Louis XV mourut à Versailles le 10 mai 1774 des suites de la petite vérole qu'il avait contractée. Le trône échut à son arrière petit-fils, Louis-Auguste, âgé de 19 ans, que l'on connaîtra désormais sous le nom de Louis XVI. Comme chacun le sait, Louis XVI était marié depuis 1770 à Marie-Antoinette d'Autriche fille de la grande Marie-Thérèse d'Autriche de la maison de Habsbourg, qui régnait sur son empire d'une main de fer. Sous le nouveau règne, Versailles allait à nouveau connaître son lot de d'aménagements et de changements mais de chantier d'envergure point.

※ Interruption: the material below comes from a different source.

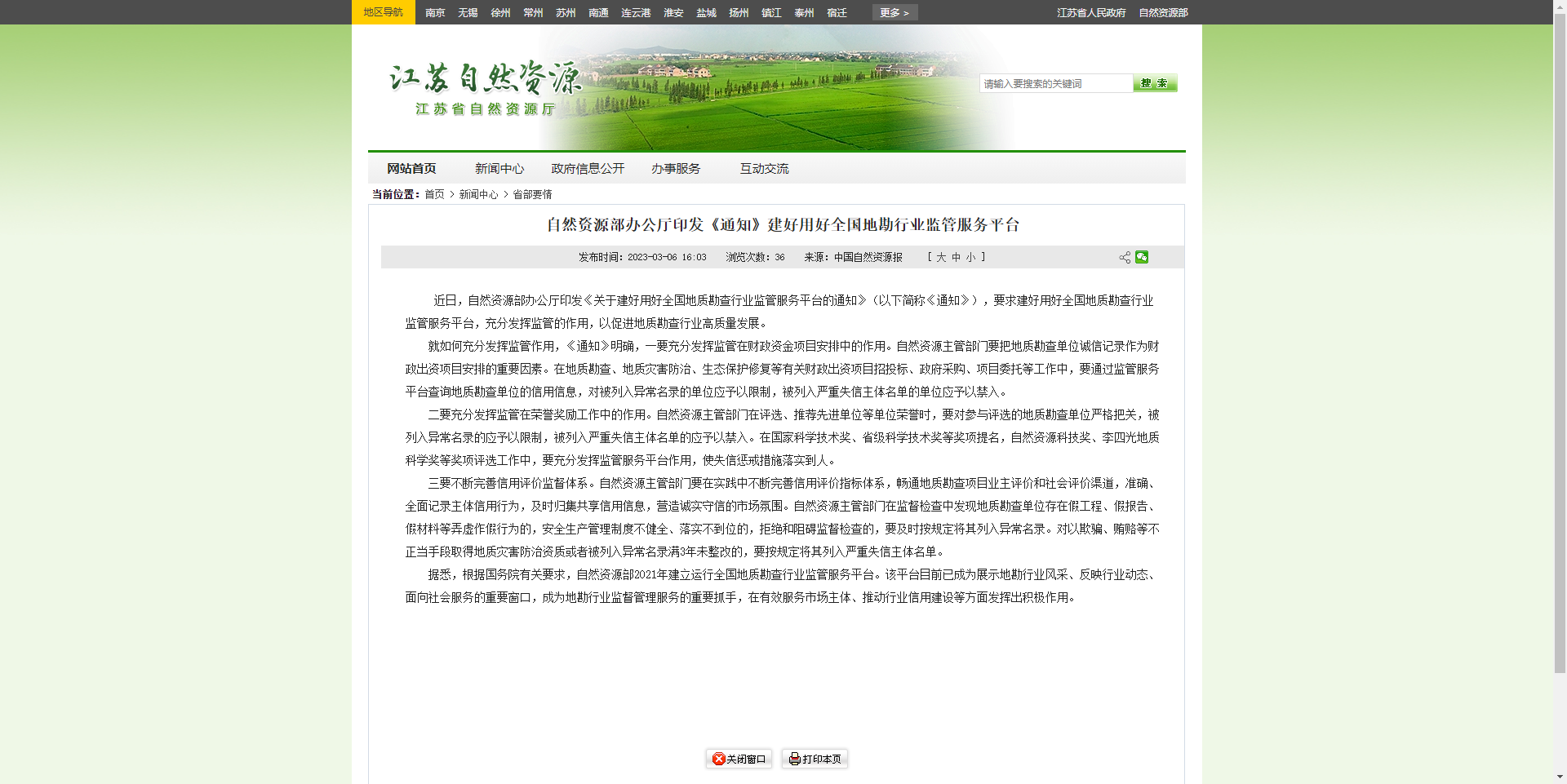The height and width of the screenshot is (784, 1567).
Task: Click the red close icon on 关闭窗口 button
Action: (718, 759)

Louis XVI et Marie-Antoinette
Le Versailles de Louis XVI, c'est avant tout celui de Marie-Antoinette. Du moins pour ce qui est du petit Trianon, mais pour le château lui-même et pour la vie de cour qu'il abritait et qu'elle goûtait fort peu, la reine ne joua pas de rôle prépondérant en matière d'art et de goût. Encore plus peut-être que sous le règne précédent, le goût était au retour à la nature et sous l'influence de l'Emile de Jean-Jacques Rousseau et devant le modèle du gentleman farmer anglais, l'aristocratie aspirait à plus de simplicité, à plus de simplicité.

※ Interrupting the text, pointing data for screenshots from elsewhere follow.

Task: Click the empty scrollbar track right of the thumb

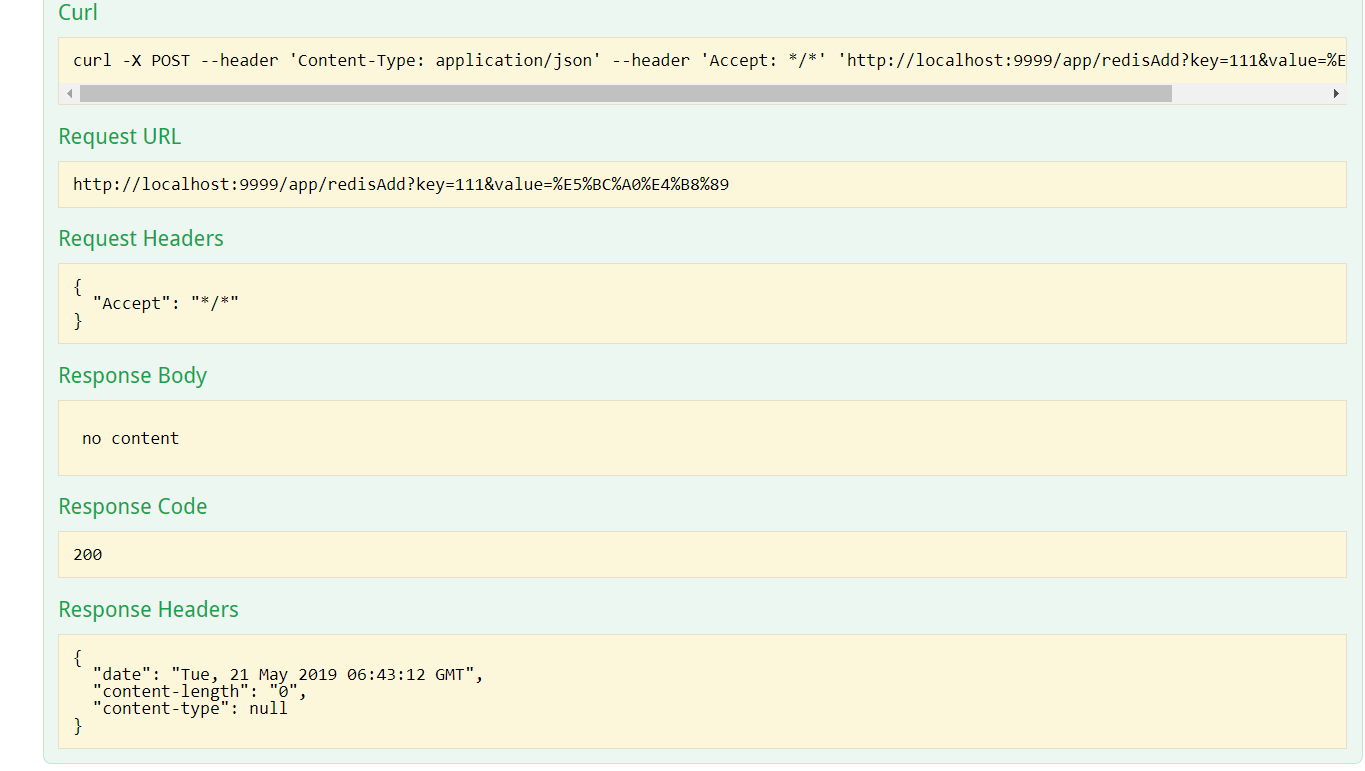Action: click(x=1250, y=94)
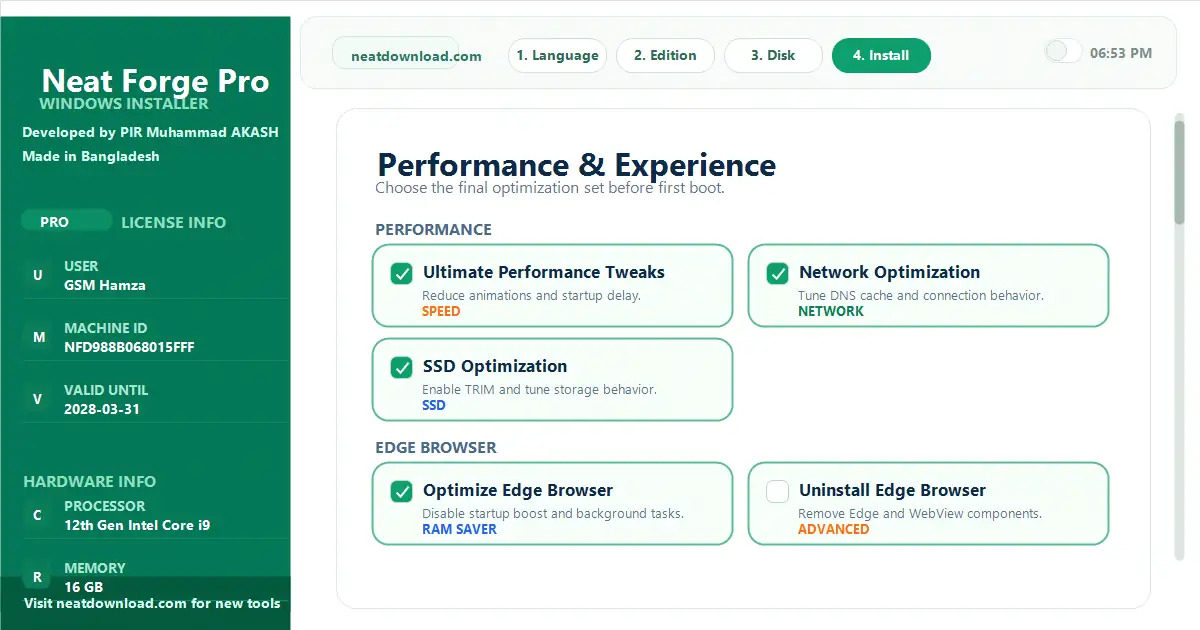Image resolution: width=1200 pixels, height=630 pixels.
Task: Click the PRO license badge
Action: pos(55,222)
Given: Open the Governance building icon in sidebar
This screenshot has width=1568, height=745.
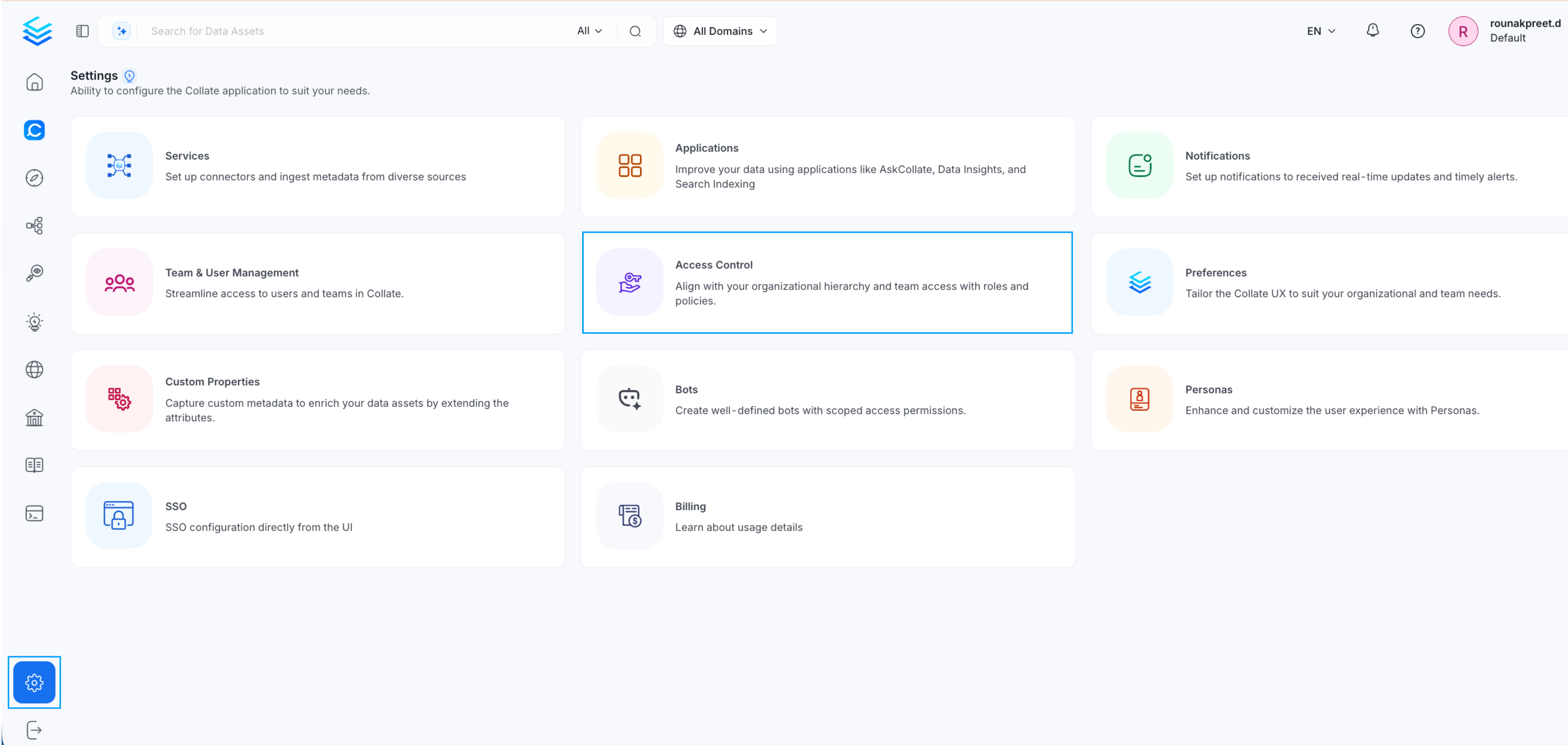Looking at the screenshot, I should tap(35, 417).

Cependant, sous le règne de Louis XVI, Versailles garde tout son prestige. L’Étiquette y est plus ou moins respectée et le rituel monarchique continuait de se dérouler aux yeux du public comme au temps de Louis XIV. Versailles reste un théâtre magnifiant la monarchie. Cependant, ce théâtre se vide progressivement de son public et les acteurs n'incarnent plus aussi bien qu'avant leur rôle. Versailles est une coquille vide, coupé de son époque. La vie de cour peut encore y être brillante et le château retrouve, certains jours, la cohue qui le caractérisait sous le règne du Grand Roi. Mais les jours ordinaires, Versailles est esseulé. On s’ennuie à Versailles. Louis XVI n'a aucun goût pour le faste et la représentation et une fois ses devoirs de représentation accomplis, il s'enferme dans ses cabinets intérieurs ou part à la chasse. La reine, quant à elle, n'attend que le moment propice pour fuir à Trianon où elle vit en châtelaine recevant ses intimes lions des contraintes imposées par l’Étiquette. Le roi lui même doit être invité pour y venir! Par conséquent, le château se vide. Pourquoi y venir puisque les souverains n'y sont pas? L’Été, le château est désert, les jours de la semaine aussi. Il n'y a que le samedi et le dimanche et les jours de grandes cérémonies et festivités monarchiques que le château retrouve vie. Un jour d’Été 1783, la reine ne trouva personne sur son chemin qui la menait de ses appartements à la chapelle. Imaginez donc! Elle traverse la galerie des glaces accompagnée de ses dames et celle-ci est totalement déserte. Seuls quelques gardes devaient s'y trouver. Quelle image insolite. Il devait y planer une atmosphère de crépuscule monarchique.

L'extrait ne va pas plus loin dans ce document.